Bangladesh gives names to Burma to begin Rohingya repatriation
February 18, 2018. Mail Online.

“The violence erupted after an underground insurgent group, the Arakan Rohingya Salvation Army, attacked security outposts in Rakhine in late August.”

Le Bangladesh fournit des noms à la Birmanie pour commencer le rapatriement des Rohingyas
18 février 2018, Mail Online

« La violence a éclaté après qu'un groupe d'insurgés clandestins, l‘Armée du salut des Rohingya de l'Arakan, a attaqué des avant-postes de l'armée au Rakhine fin août. »

Et dans cet article de l'Indian Express, l'ARSA est introduit comme « un groupe de militants armés » :

Myanmar’s armed Rohingya militants deny terrorist links
March 29, 2017. The Indian Express.

“In October last year, armed men killed nine Myanmar border guards, triggering a savage counterinsurgency sweep by the army in the Rohingya area of Rakhine.”

Brimanie : Les milices armées rohingya nient tout lien terroristes
29 mars 2017, The Indian Express.

« En octobre de l'année dernière, des hommes armés ont tué neuf garde-frontières birmans, provoquant une contre-insurrection brutale menée rapidement par l'armée dans la région rohingya du Rakhine. »

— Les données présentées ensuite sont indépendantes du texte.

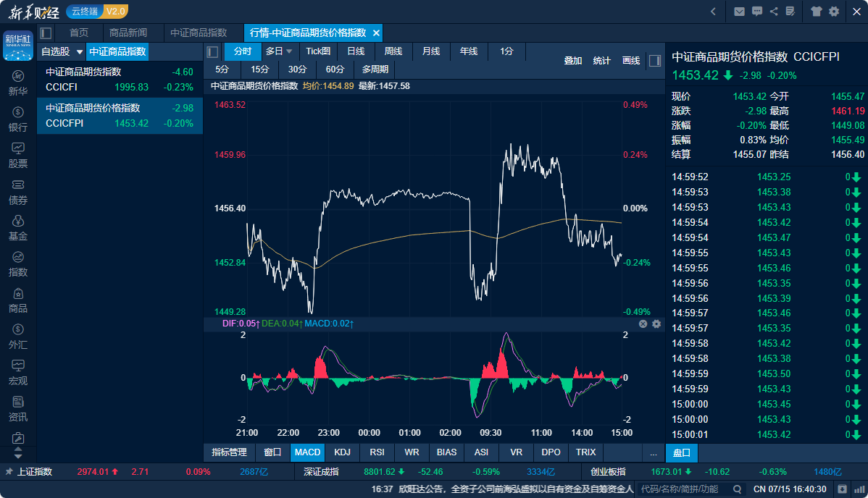Click the chat message bubble icon

click(x=757, y=12)
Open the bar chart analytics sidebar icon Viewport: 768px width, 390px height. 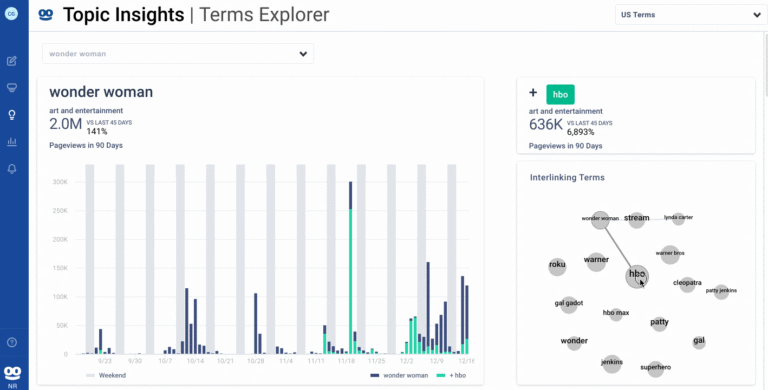click(12, 142)
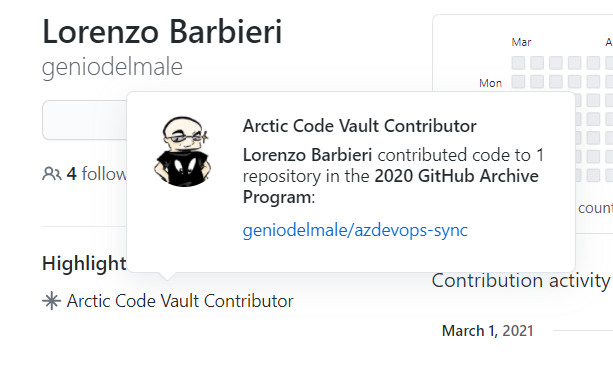The height and width of the screenshot is (365, 613).
Task: Click the Contribution activity heading
Action: tap(521, 281)
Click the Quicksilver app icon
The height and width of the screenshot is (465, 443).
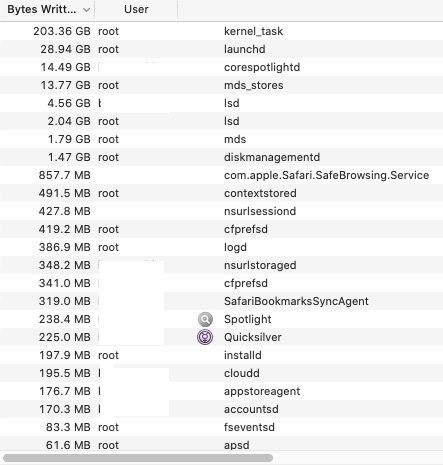pyautogui.click(x=205, y=337)
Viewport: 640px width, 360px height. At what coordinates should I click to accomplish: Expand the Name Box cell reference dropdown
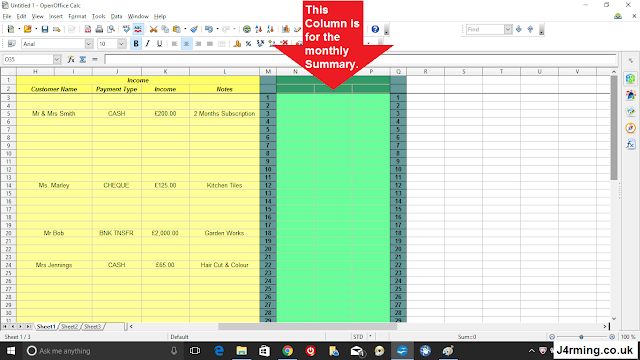point(57,60)
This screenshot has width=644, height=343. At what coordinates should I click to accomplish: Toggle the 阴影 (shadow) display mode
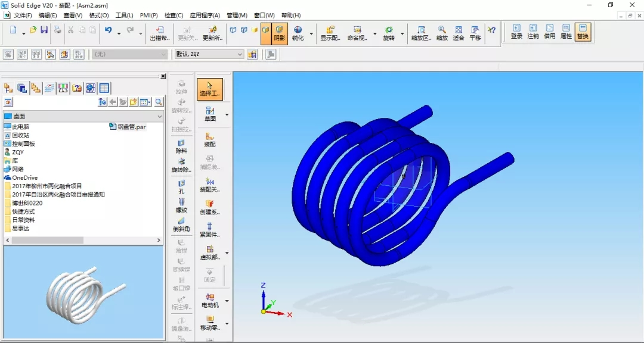pyautogui.click(x=280, y=33)
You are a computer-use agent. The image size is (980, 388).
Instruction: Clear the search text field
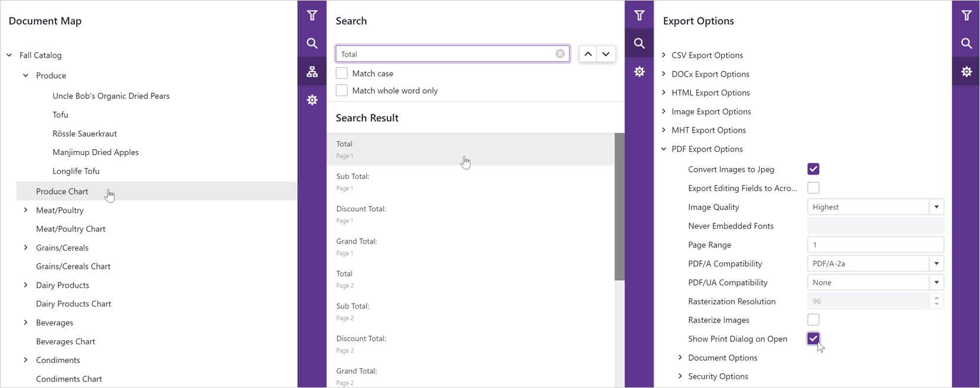pyautogui.click(x=560, y=54)
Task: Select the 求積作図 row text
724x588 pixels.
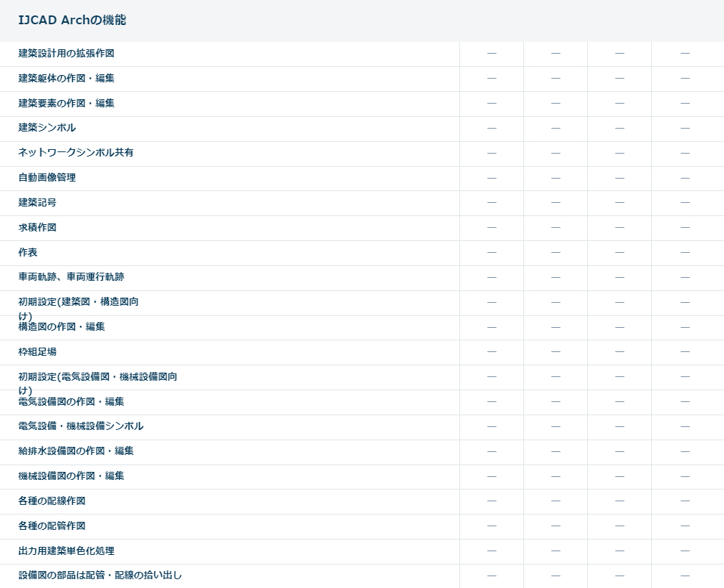Action: coord(37,228)
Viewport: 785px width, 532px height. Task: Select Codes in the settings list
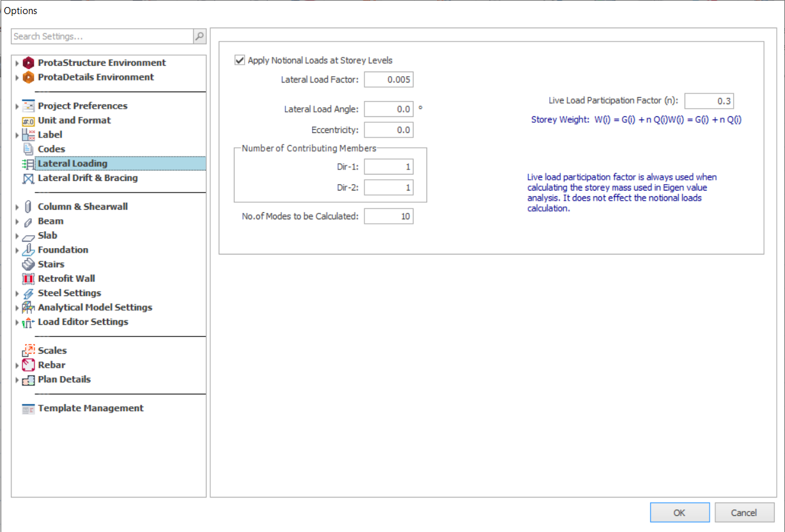pyautogui.click(x=51, y=148)
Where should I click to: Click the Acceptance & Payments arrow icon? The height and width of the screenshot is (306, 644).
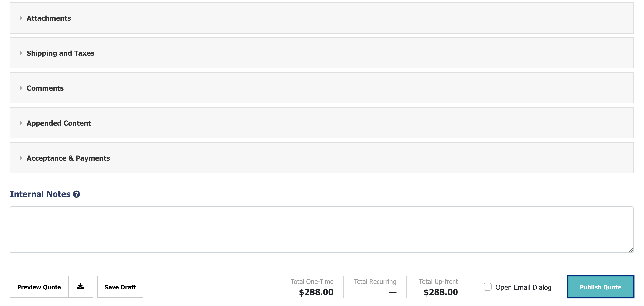(21, 158)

De la même manière, l'exploration des articles avec la seule mention « ARSA » montre une difficulté généralisée pour qualifier le groupe avec d'une part « terroriste » et de l'autre « insurgé ». Ainsi, un échantillon Media Cloud fait sur la période d'un an ramène 99 phrases avec « ARSA » et « terroriste » contre 84 phrases avec « insurgé ».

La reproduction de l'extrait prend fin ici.